Oct 30th, 2025
Tech Spotlight
API Consolidation
  Written by: Max Hoaglund, Senior Technology Lead
This is a bit of a stuffy, dull observation to make, but APIs have become a ubiquitous tool of modern IT organizations. They’re seen as an essential ingredient in any company’s digital platform, and that’s mostly for good reason. (It wasn’t always like that!) They serve as connective tissue that enables systems, applications, and external vendors to interact. The value that organizations draw from their integration technologies varies in character and magnitude - they can facilitate everything from internal data sharing to modular application development. Ideally, they can allow a business to avoid friction as it scales and evolves in response to changing needs.
However, as companies build and accumulate APIs organically over time, it’s common for their observant IT staff to look back and cringe at the can of worms they opened in the name of forging ahead. Drawn by demand, IT teams can outpace the growth of governance, and they can find themselves facing a tangled web of inconsistent, redundant, and difficult-to-manage interfaces. Often these interfaces are mission critical. Consolidating and refining this portfolio becomes essential not only for operational efficiency but also for enabling future expansion. This is a point of reflection that calls for some very un-fun arithmetic about the cost of moving forward with the status quo, versus getting organized and (often) leveraging some new technology.

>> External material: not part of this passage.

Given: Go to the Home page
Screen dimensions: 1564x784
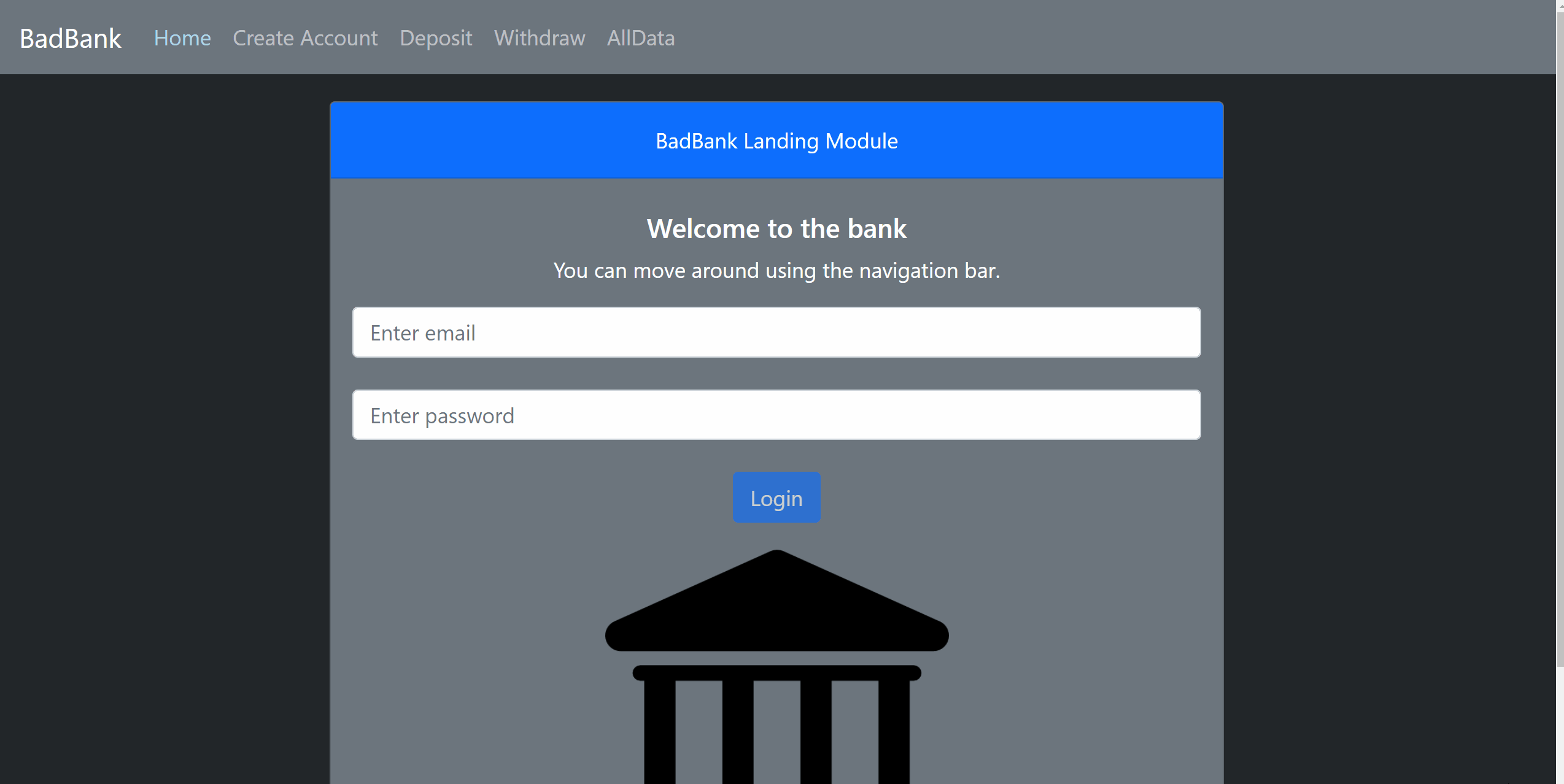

Consolidation is a task that requires balancing the flexibility APIs inherently provide with the discipline needed to organize and govern them effectively. It’s also a stress test for people and their communication tools. It’s a lot of work to discover or re-discover APIs that might span more than one platform or implementation style, not to mention nailing down the business requirements of each.

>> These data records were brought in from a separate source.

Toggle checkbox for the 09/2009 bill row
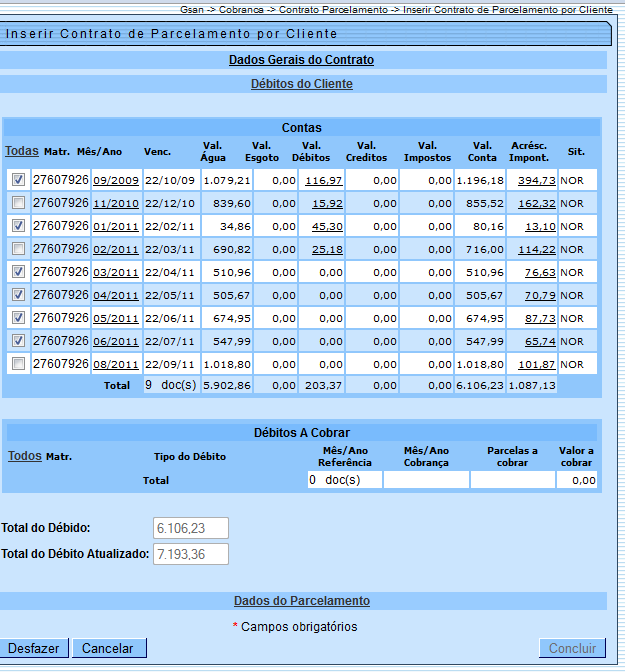This screenshot has width=625, height=672. [x=18, y=180]
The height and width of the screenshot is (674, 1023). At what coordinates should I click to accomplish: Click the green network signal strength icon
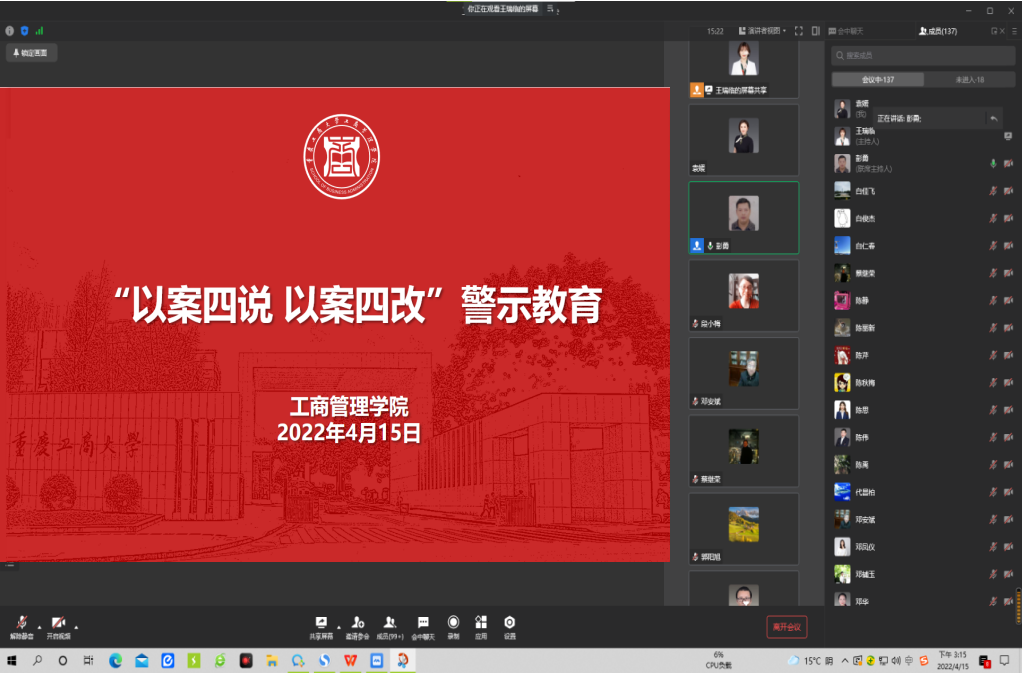[39, 31]
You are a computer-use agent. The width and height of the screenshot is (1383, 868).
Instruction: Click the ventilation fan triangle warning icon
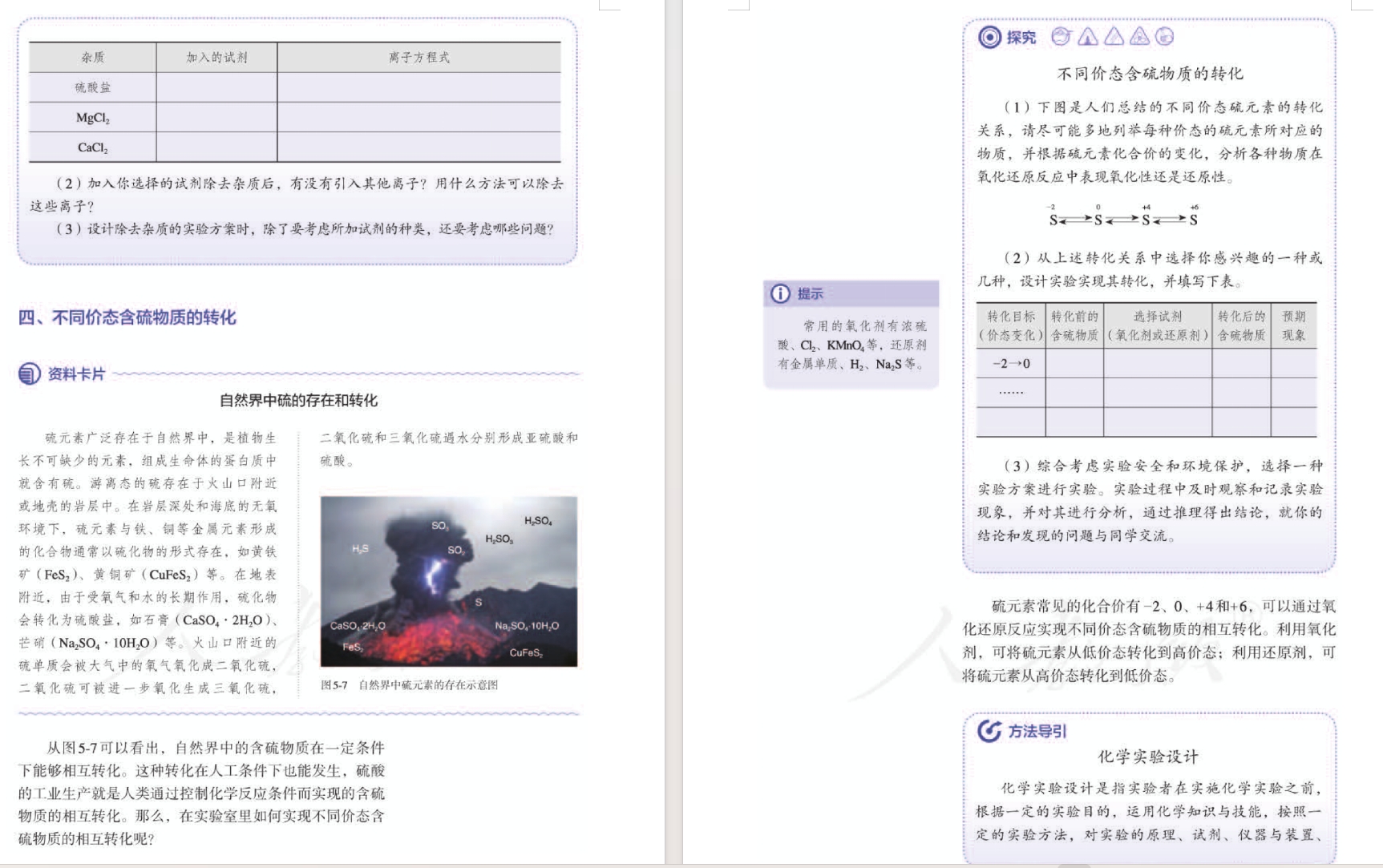(1139, 36)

Planning for API consolidation is tough but profoundly important, and the choices an organization makes about how to approach it can predicate future success. The process typically begins with an exhaustive audit, cataloging all existing APIs, their dependencies, and their use cases. This step demands not only technical expertise but also significant coordination across teams to uncover undocumented or forgotten interfaces that may still support critical business functions. Beyond technical discovery, consolidation also requires an understanding of the business requirements tied to each API—what it does, who depends on it, and how it aligns with broader organizational goals. This phase often reveals redundancies, inconsistencies, and inefficiencies that make the case for standardization and streamlining all the more urgent. (It’s important to treat API consolidation basically like you would any other org-level transformation, but that’s challenging because business process and customer experience may not change at all.)

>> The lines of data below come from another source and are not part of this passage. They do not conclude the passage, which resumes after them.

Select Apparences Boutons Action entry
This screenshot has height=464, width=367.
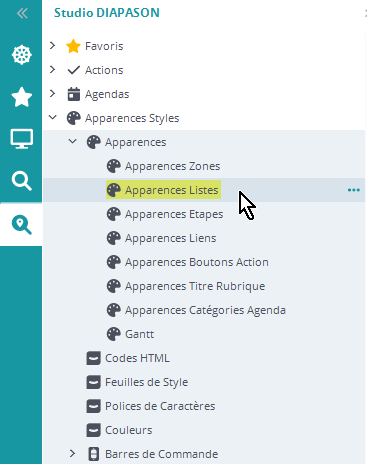point(197,262)
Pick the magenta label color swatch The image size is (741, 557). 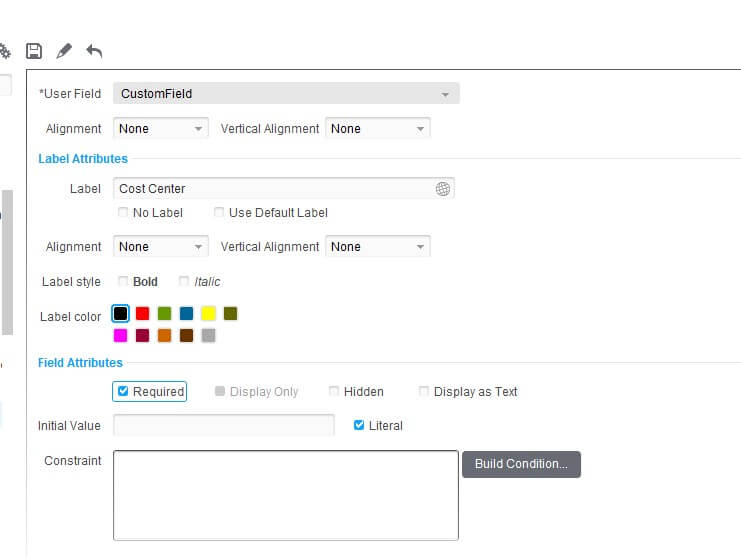tap(121, 335)
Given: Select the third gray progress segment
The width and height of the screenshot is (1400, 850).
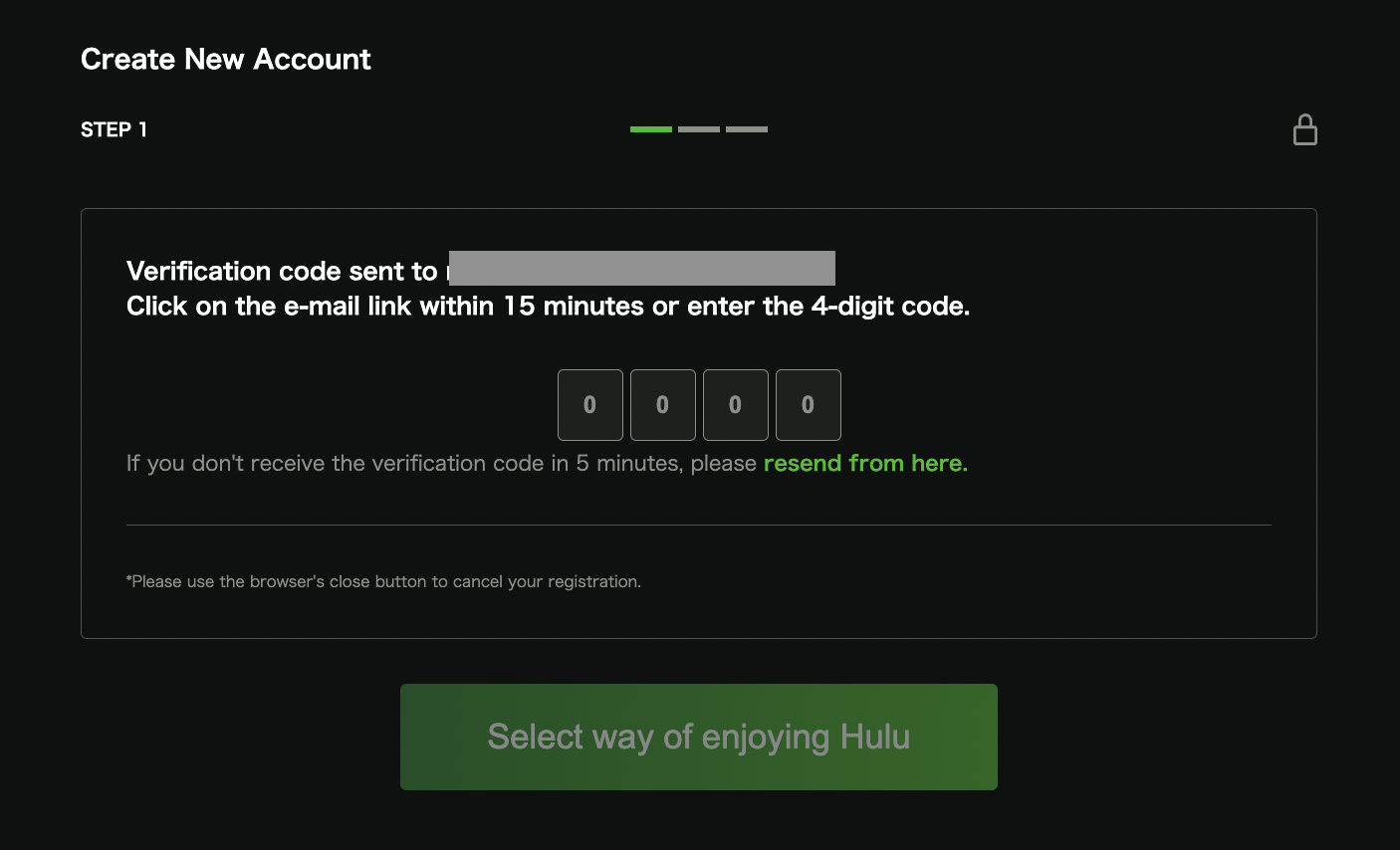Looking at the screenshot, I should pyautogui.click(x=747, y=129).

Once the scope of the work is clear, organizations must select the right API management tools to facilitate the consolidation effort. The choice of technology is influenced by the size and complexity of the API portfolio, org topology, security requirements, existing tech already leveraged, and long-term scalability goals. Answering these questions and coming to some clear conclusion is another big challenge that deserves all the technical brainpower you can devote to it. The landscape of platforms and products is too varied to parse here, but material differences between API products come down to:
- Observability
What tools does this technology give you for identifying, assessing, and responding to issues? More than just governance, how can this technology help prevent you from causing an expensive tennis match between technical teams? Don’t let this be an afterthought.
- Extensibility
How good of a job does this technology do of minimizing development effort?
- Compatibility
Mechanically speaking, does this technology allow you to accomplish what you need to?
- Governance/Management
In terms of process, does this technology allow you to manage the assets you build with it in a way that makes sense for the people in your organization? Does it allow you to apply the implementation principles you want to new APIs without sinking a huge investment into wiki-writing and inspection? Does it align with the way you manage identity and authorization, or will it be an annoying unicorn?
API consolidation is as much about preparing for the future as it is about untangling the past. It’s a chance to take stock of what your organization has built, align your integration strategy with the way your business actually operates, and start building with technical values that cut down on anxiety and sleepless nights. The challenge and payoff are both substantial.